Government and Politics
Why was President Andrew Johnson impeached?
In late February 1868 nine articles of impeachment were brought against Andrew Johnson over political and ideological differences between the president and Congress.
Johnson—self-educated, self-made, and outspoken—inspired people to either love or hate him. A Southern Democrat in the U.S. Senate, he broke bonds of home and party when he swore allegiance to the Union after the outbreak of the Civil War (1861–65). This he did because of his strong personal belief that the Southern states had violated the U.S. Constitution when they seceded from the Union. Soon this Tennessean and former Democrat shared the Union Party ticket with Republican Abraham Lincoln (1809–1865) as he ran for re-election to the presidency in the fall of 1864. Inaugurated in March, Vice President Johnson became President Johnson that fateful mid-April day when Lincoln was shot as he sat watching a play at Washington, D.C.’s Ford’s Theater. But Johnson’s troubles had already begun: As he and Lincoln took the oath of office in March, Johnson appeared to be drunk. Some attributed this to the fact that he was recovering from typhoid fever, but one journalist labeled him a “drunken clown,” and a group of senators began calling for his resignation. Lincoln met with his vice president for the first—and what would turn out to be the last—time on April 14, just hours before Lincoln’s life was claimed by assassin John Wilkes Booth (1838–1865).
As president, Johnson’s true colors shined through. Again allegiant to his homeland, his policies toward Southern states were lenient; ever class-conscious, he used the power of his office to demonstrate to the Southern aristocrats, whom he openly despised, just how far a poor man from North Carolina had come; as a states’ rights advocate, he was ever-watchful of any congressional bills that might impinge upon the freedoms of the individual states; and as a racist, he proved reticent to grant rights or protection to blacks.

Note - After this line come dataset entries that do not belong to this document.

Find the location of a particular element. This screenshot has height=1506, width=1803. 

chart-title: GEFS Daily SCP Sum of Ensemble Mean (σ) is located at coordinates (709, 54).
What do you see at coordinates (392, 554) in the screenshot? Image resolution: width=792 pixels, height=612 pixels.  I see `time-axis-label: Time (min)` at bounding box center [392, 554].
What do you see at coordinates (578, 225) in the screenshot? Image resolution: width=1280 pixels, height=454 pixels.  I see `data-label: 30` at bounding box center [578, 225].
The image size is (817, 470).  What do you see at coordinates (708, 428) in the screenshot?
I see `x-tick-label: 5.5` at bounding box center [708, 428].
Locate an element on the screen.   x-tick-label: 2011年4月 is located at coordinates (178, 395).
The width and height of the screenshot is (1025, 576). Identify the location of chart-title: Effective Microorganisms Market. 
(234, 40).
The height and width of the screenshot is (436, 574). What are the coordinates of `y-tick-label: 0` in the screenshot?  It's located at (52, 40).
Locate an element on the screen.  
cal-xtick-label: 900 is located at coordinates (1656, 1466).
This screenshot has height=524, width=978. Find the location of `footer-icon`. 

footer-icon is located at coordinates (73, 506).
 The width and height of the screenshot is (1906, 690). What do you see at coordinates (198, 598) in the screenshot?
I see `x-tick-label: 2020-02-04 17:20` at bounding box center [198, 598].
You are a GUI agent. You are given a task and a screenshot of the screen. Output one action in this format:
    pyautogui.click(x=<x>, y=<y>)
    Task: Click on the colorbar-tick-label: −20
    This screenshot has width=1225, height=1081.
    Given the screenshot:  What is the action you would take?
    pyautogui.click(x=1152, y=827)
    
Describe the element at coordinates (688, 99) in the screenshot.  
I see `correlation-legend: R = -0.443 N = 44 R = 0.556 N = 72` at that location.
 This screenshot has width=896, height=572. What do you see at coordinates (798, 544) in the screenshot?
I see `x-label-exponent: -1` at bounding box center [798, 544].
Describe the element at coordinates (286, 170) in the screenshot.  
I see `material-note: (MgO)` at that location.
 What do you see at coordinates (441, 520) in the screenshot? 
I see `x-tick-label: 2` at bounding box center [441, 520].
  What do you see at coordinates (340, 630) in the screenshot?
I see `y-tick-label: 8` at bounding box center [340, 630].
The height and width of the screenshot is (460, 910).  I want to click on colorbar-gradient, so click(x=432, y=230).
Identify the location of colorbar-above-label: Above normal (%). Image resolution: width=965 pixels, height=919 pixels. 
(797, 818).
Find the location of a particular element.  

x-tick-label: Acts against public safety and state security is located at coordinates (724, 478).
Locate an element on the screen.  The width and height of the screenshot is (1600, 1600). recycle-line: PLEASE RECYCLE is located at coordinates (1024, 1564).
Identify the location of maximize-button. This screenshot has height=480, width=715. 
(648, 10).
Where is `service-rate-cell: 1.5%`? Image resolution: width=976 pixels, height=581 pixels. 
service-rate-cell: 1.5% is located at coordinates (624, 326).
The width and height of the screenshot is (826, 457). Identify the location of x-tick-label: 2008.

All of these traits combined to create sticking points between Johnson and Congress: In February 1866 Congress voted to extend the life of the Freedmen’s Bureau, a War Department agency that assisted blacks and whites. But Johnson vetoed the measure, and Congress was unable to overturn his veto. Later that year Congress passed the Civil Rights Act of 1866, a bill that extended citizenship to freed slaves and guaranteed them “equal protection of the laws.” Believing this piece of legislation overstepped the boundaries of central government (he felt this sort of lawmaking was up to each state), he again vetoed it. But this time Congress mustered the votes it needed to overturn a presidential veto. It was the first of many veto overrides during Johnson’s administration. Feeling Johnson was ill-equipped to run the nation, Congress moved its meeting time so that it could keep an eye on the executive branch. Meantime, Congress was guiding Reconstruction policy. The Southern states were being run by their military administrators, reporting to General Ulysses S. Grant (1822–1885).
In 1867 Congress passed a law, the Tenure of Office Act, preventing the president from removing any cabinet member without Congress’s permission. By this time, Congress has already begun to consider whether Johnson ought to be impeached. That fall, President Johnson pardoned many Confederate generals and officials, further raising the ire of Congress—and the nation. Johnson’s popularity was waning. The following February, Grant attempted to replace Edwin Stanton (1814–1869) as secretary of war. Stanton, who was favored by Congress, refused to leave his office, physically chaining himself to his desk. Congress viewed Johnson’s move as a violation of the Tenure of Office Act and proceeded to hold impeachment hearings in the House of Representatives. Within a few days, the House approved a resolution of impeachment. On March 13, the trial began in the Senate. On May 19 the Senate voted on one of the articles of impeachment—it was considered to be the one most likely to receive the two-thirds majority vote required to convict the president. The measure failed—by one vote. Subsequent votes resulted in the same tally.
While many believe Johnson was an inadequate and unpopular president who made numerous mistakes while in office, many others believe he was not guilty of the high crimes and misdemeanors called for in Article 2 (Section 4) of the Constitution. In fact, the law that he was accused of breaking, the Tenure of Office Act, was later overturned as unconstitutional.